Overall reception and use cases

  • Many find the CLI useful as a quick audit step on inherited or legacy code to gauge “how much pain” to expect from secret leaks.
  • Several see it as a “last line of defense” rather than primary protection; it should complement, not replace, strong secret-management and credential rotation.
  • Some worry such tools could give a false sense of security, but others argue any extra layer helps given how low the baseline often is.

Comparison to existing tools

  • Multiple alternatives are mentioned: tartufo, trufflehog, detect-secrets, semgrep-secrets, PyWhat, noseyparker, gitleaks, ggshield.
  • Some commenters think specialized, battle-tested secret scanners outperform naive entropy-based tools, though entropy is more general.

How “high entropy” is calculated and limits

  • The tool appears to estimate entropy from per-line character frequency (Shannon-style). High-entropy lines (hard to compress) often indicate random-looking tokens and secrets.
  • Weak or human-like passwords and passphrases (e.g., multiple words) may evade detection since they have lower character-level entropy despite good overall security.
  • Several criticize treating “entropy of a known string” as mathematically loose, suggesting what’s really approximated is Kolmogorov complexity via compressibility.
  • There’s discussion of better methods: dictionaries tuned to natural language/source code, shared compression dictionaries, or statistical randomness tests.

Alternative detection strategies

  • Some propose using file or repo-level compression ratios (gzip, zstd, xz) as a proxy for entropy instead of per-line character counts.
  • Others suggest language-model–based approaches that flag tokens or spans that are highly “surprising” in context, which could distinguish true secrets from common constants like Base62 alphabets.

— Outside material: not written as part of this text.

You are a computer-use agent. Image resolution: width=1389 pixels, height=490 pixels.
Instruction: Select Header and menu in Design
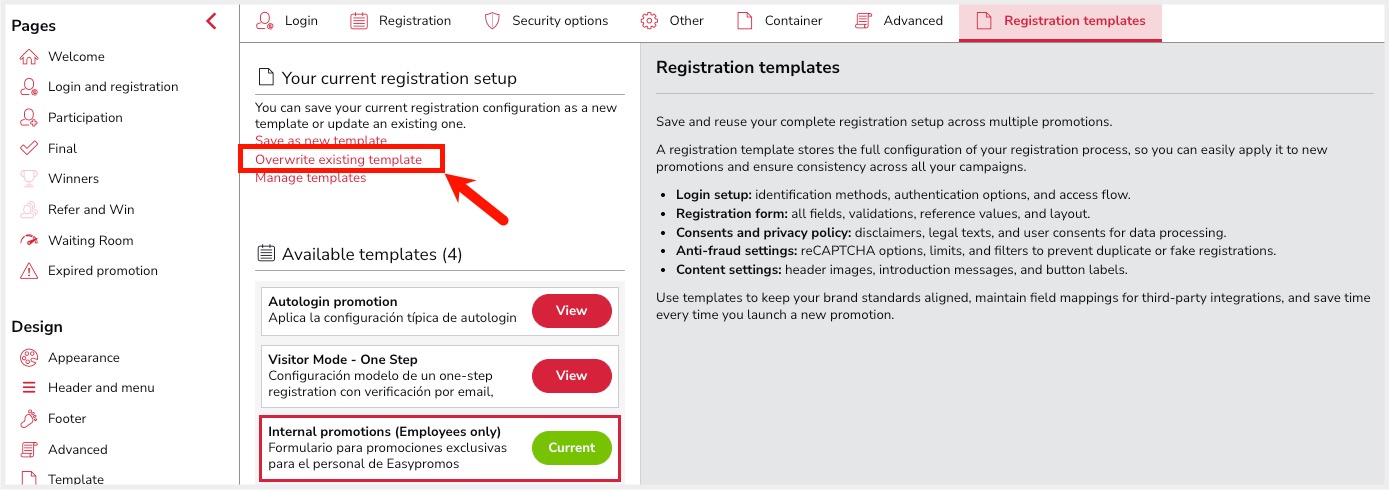(101, 388)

Security, distribution, and performance concerns

  • Skepticism about running random precompiled binaries for a security tool; some prefer building from source or running inside containers.
  • Discussion about packaging: Homebrew taps, Docker images, static Go binaries, and ignoring or handling compressed archives.

Feature ideas and limitations

  • Requests for: reading .gitignore, scanning full git history, and more sophisticated strategies (e.g., complexity-based metrics).
  • Acknowledgment that binary/compressed files must be ignored or specially handled, or results will be meaningless.